Recently I’ve been putting in an effort to say yes to life experiences…

I’ve had a history with anxiety and depression, and I’ve been struggling with the never-ending effort “finding myself.” I made a conscious decision to do things that scare me just a little and let life happen. I had some extra vacation days, and I was perusing flights online. The flight to Rome was so inexpensive that I had to buy it immediately. I was terrified. I knew I’d be going by myself, I don’t speak Italian, and I didn’t even think my passport was valid anymore. But I had a moment of temporary courage (or temporary insanity) and just bought it. Figure out the details later.

And I did. It was a very “I’m not lost, I’m exploring” type of trip, but it was the best experience of my life. So far.

Rome is a lot to swallow when you first get there. Florence, in my opinion, is more tourist-y, as a whole. Most everyone speaks English, the pace is slower, and it’s easy to navigate. You can explore the whole city in about three days. Two is fine for a fast pace. I still don’t think I’m done with Rome.

Italy 2

I got lost…

For the first day or so, I wandered around, getting to know the city and seeing what I could find. At one point, on my second day, I found a nice park where people were eating lunch and taking walks. I was tired, so I stopped to rest while I figured out where to go next.
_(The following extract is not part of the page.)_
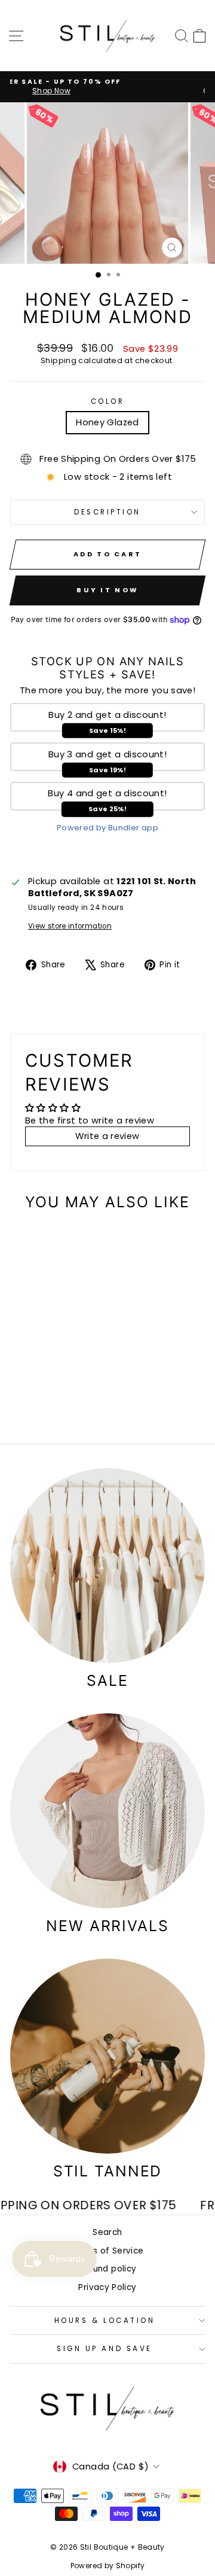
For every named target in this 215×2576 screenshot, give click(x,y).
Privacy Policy (107, 2287)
I took some photos, but when I checked out my GPS, I realized that I was right outside the entrance of the Baths of Diocletian, and a portion of the National Museum of Rome. I had happened across where I’d spend the rest of my day.

Wandering in Italy

As a solo traveler, I had freedom…

The freedom to eat when I was hungry, rest when I was tired, say yes to adventures, and no when I felt uncomfortable. If I had jetlag or was in a bad mood, I’d stay at the hostel and read until I felt like leaving. If I was starting to feel antsy, I’d just grab my bag and go right outside. That freedom made my trip both restful and exciting — because it was on my terms.

Wandering in Italy

Wandering in Italy

During my first stint in Rome, I went on a food tour through Trastevere…

Which is a tucked away neighborhood with lots of older (read: authentic) restaurants and bars. The tour group was light and fun, I tried things I’d never eat at home, and I met friends that I’d spend the next few days with. (The tour group is Eating Italy — they really were fantastic!)

Wandering in Italy

Wandering in Italy

Wandering in Italy

I’m very glad that I scheduled this early in my trip. I gained confidence from meeting other travelers, found new places to explore on my own time and started to get my bearings.

In Florence I learned to ride a Vespa…

Which was one of the most exhilarating and frightening experiences of my life. But the guide was fantastic and made us all very comfortable.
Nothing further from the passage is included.